On Tue, Mar 11, 2025 at 5:58 AM Ilia Evdokimov
<ilya.evdokimov@tantorlabs.com> wrote:
> In the stats_ext regression test, there is a function
> check_estimated_rows that returns actual rows as an integer. Currently,
> none of the test cases produce a non-zero fractional part in actual rows.
>
> The question is: should this function be modified to return a fractional
> number instead of an integer?
>
> Personally, I don’t see much value in doing so, because the purpose of
> the test is to compare the estimated row count with the actual number of
> rows. It is also unlikely that there will be test cases where loops > 1,
> and the presence of a fractional part does not change the essence of the
> test.
>
> What do you think?
I suppose the way this is currently coded, it will have the effect of
extracting the integer part of the row estimate. That doesn't really
seem like a bad idea to me, so I'm not sure it's worth trying to
adjust anything here.
One thing that I just noticed, though, is that we added two decimal
places to the actual row count, but not the estimated row count.

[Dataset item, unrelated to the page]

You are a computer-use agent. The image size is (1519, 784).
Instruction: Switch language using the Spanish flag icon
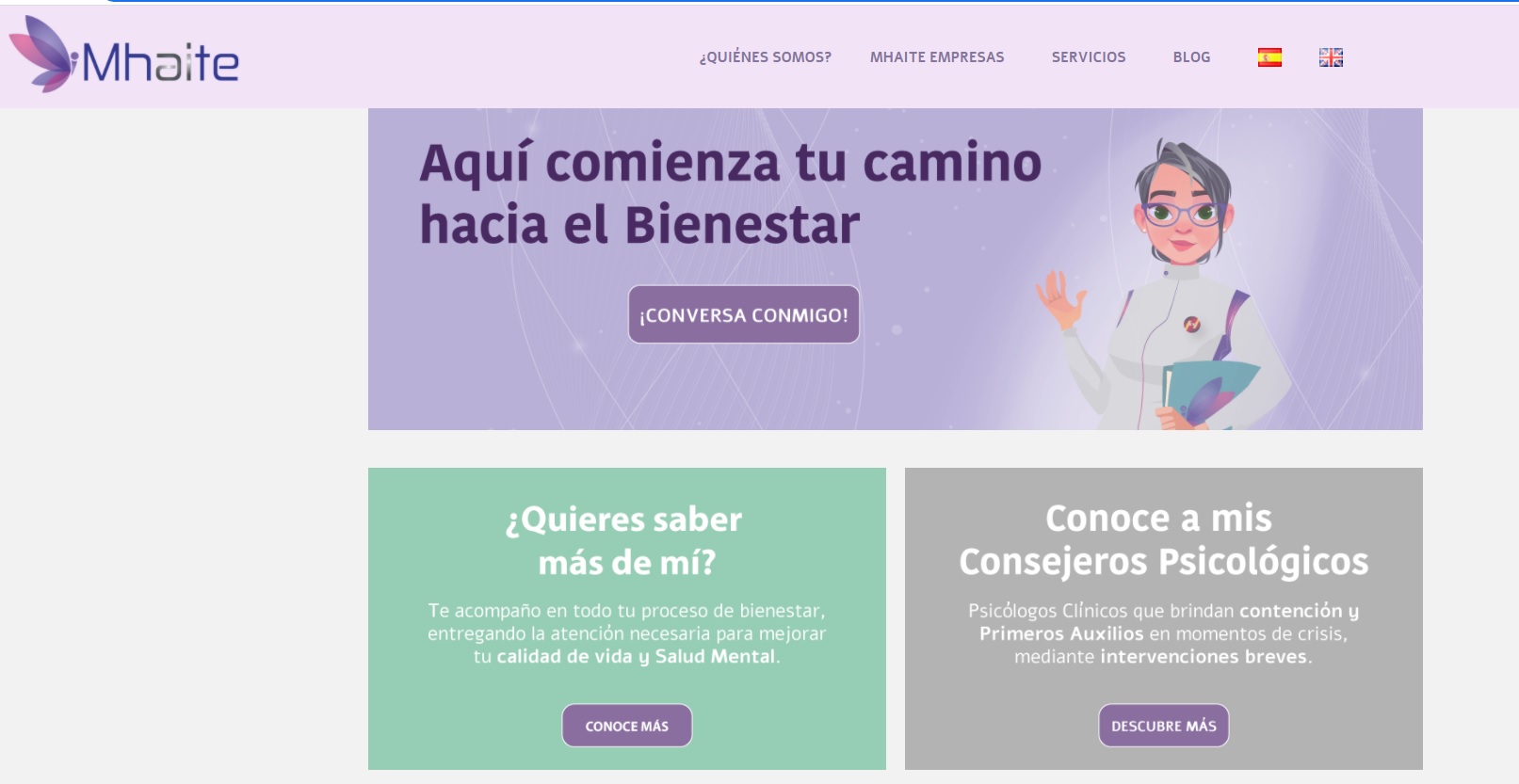point(1269,57)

So
now we get stuff like this:
-> Seq Scan on pgbench_branches b (cost=0.00..1.10 rows=10
width=364) (actual time=0.007..0.009 rows=10.00 loops=1)
But why isn't it just as valuable to have two decimal places for the
estimate? I theorize that the cases that are really a problem here are
those where the row count estimate is between 0 and 1 per row, and
rounding to an integer loses all precision.
--
Robert Haas
EDB: http://www.enterprisedb.com